• **What is expected**:
Exactly retype the opening line of the entries and every line after it, ending with the line that contains "The image size is (776, 496).". Skip all pictures.

• **Supplied information**:
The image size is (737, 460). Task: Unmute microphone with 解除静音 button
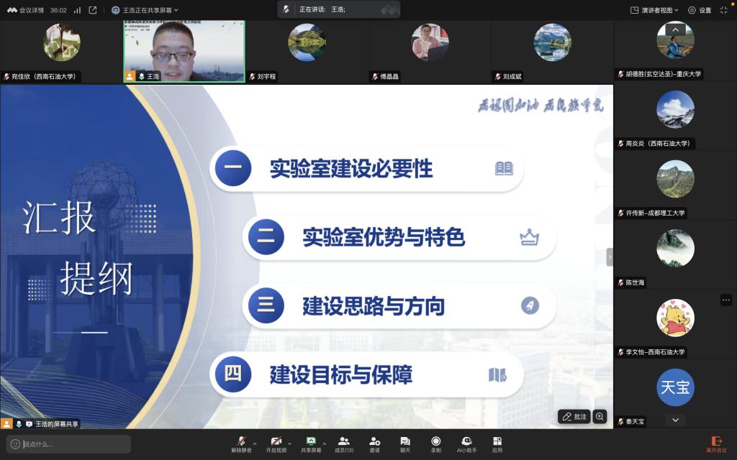[241, 443]
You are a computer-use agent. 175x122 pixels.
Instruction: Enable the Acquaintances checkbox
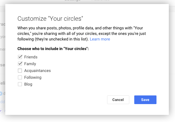(x=20, y=71)
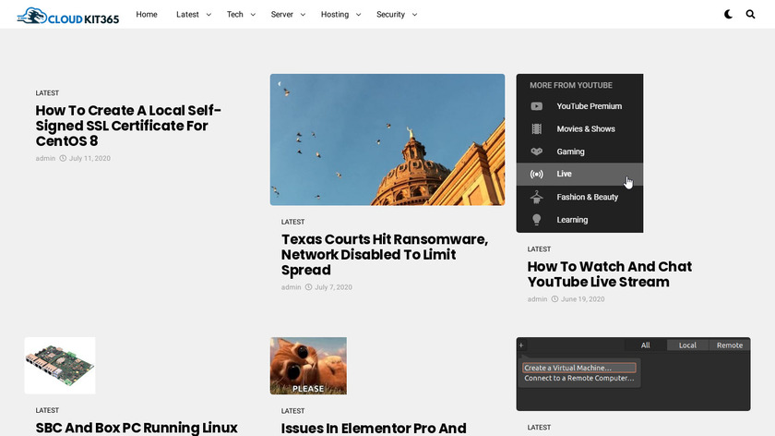Open the search magnifier icon
This screenshot has height=436, width=775.
pos(750,15)
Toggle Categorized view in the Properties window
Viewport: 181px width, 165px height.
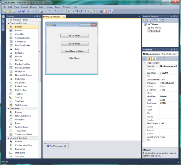pyautogui.click(x=145, y=59)
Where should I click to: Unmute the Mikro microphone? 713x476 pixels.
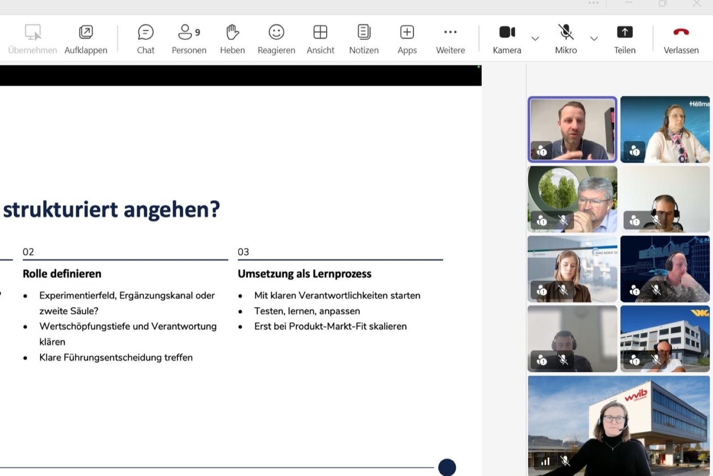pos(565,39)
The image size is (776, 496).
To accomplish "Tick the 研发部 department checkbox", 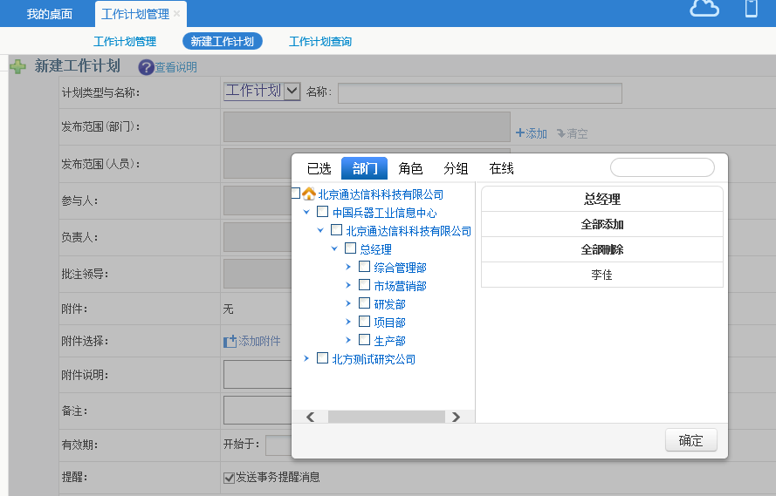I will (365, 303).
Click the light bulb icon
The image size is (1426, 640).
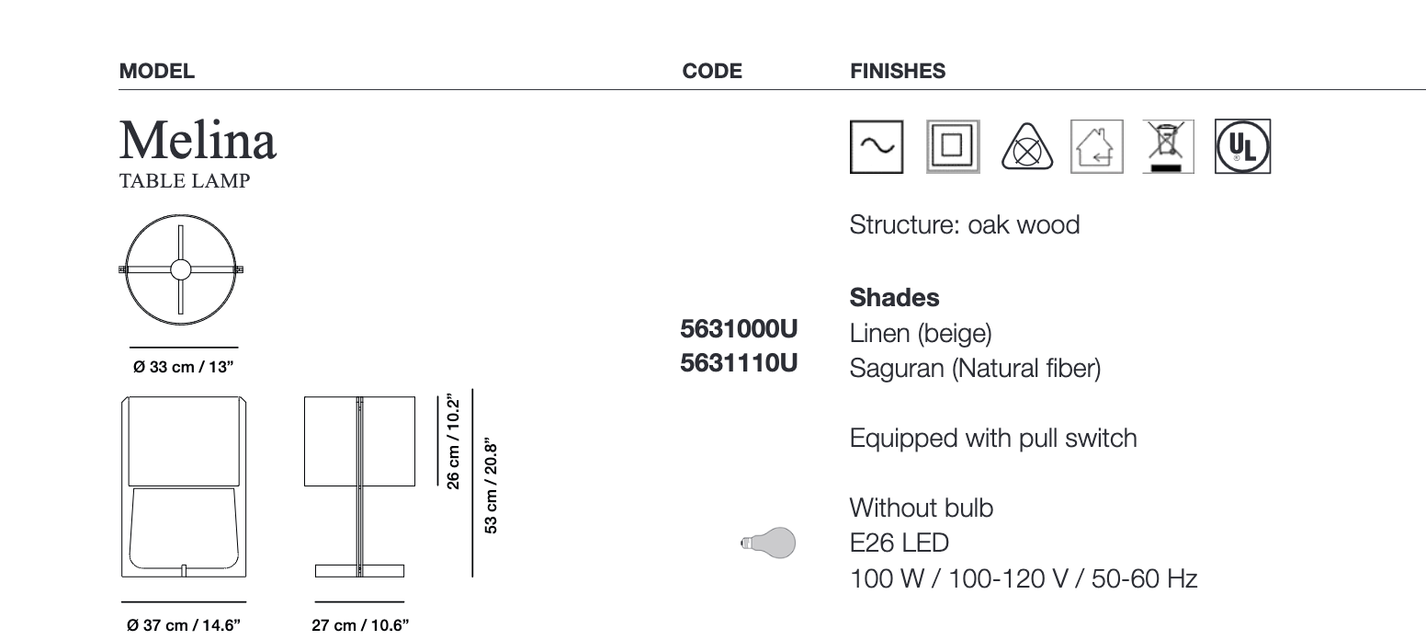point(768,543)
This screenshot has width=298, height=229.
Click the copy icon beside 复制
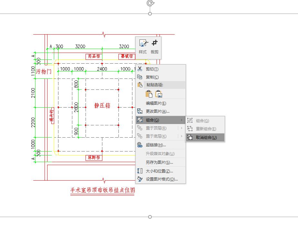(x=140, y=77)
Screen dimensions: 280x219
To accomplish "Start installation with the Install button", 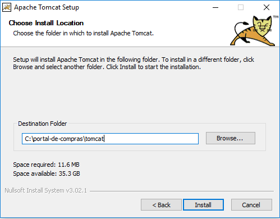I will click(x=203, y=205).
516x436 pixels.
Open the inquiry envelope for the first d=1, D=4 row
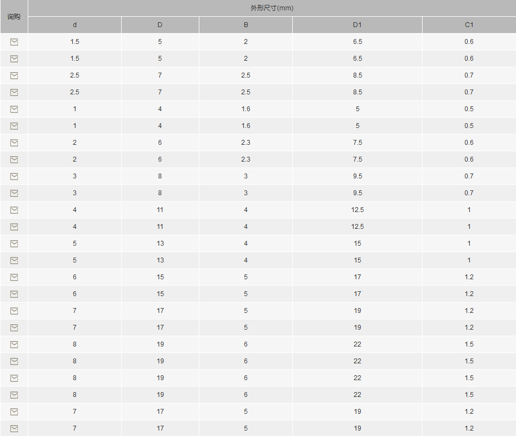tap(14, 109)
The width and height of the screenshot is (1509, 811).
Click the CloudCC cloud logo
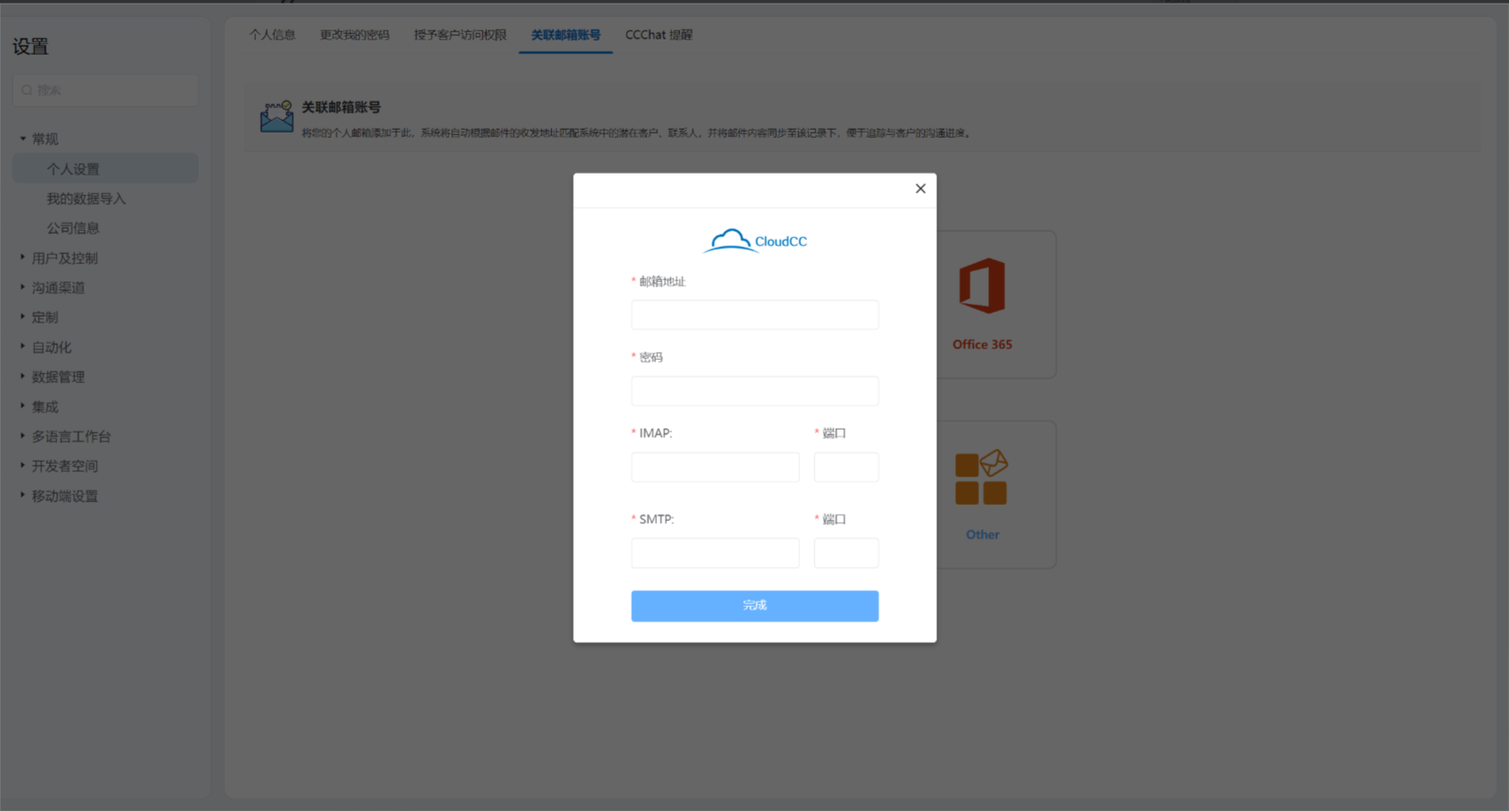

• **Exercise output**:
The image size is (737, 460). Task: Unmute microphone with 解除静音 button
[241, 443]
You are a computer-use agent. 175x122 pixels.
Instruction: Enable the Acquaintances checkbox
(x=20, y=71)
Open the search magnifier icon
This screenshot has height=436, width=775.
pos(750,15)
Toggle Categorized view in the Properties window
Viewport: 181px width, 165px height.
pyautogui.click(x=145, y=59)
Where should I click to: Unmute the Mikro microphone? 713x476 pixels.
pos(565,39)
The image size is (776, 496).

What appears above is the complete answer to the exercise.